§ **WHAT YOU SHOULD DO**
Your reply should hold every record exactly as given, with no pictures in it.

·····

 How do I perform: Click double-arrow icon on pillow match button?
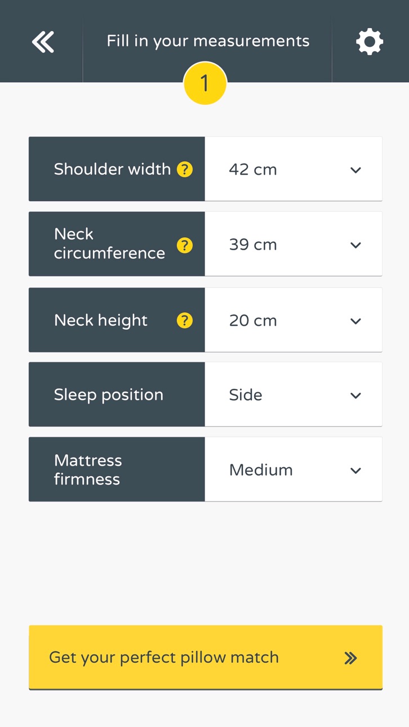(x=350, y=658)
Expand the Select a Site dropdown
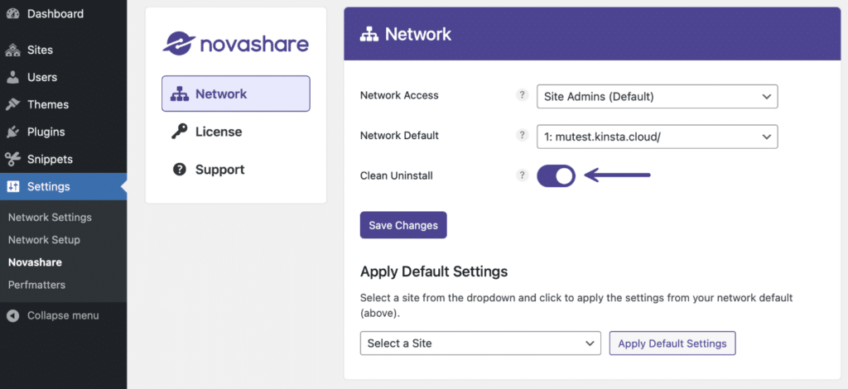Viewport: 848px width, 389px height. coord(480,343)
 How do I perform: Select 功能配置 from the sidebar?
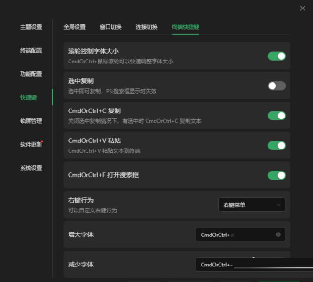[31, 74]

·····

§ **SOLUTION TO THE EXERCISE**
 How do I perform: Click double-arrow icon on pillow match button?
(x=350, y=658)
Expand the Select a Site dropdown
Viewport: 848px width, 389px height. coord(480,343)
 How do I perform: Select 功能配置 from the sidebar?
[31, 74]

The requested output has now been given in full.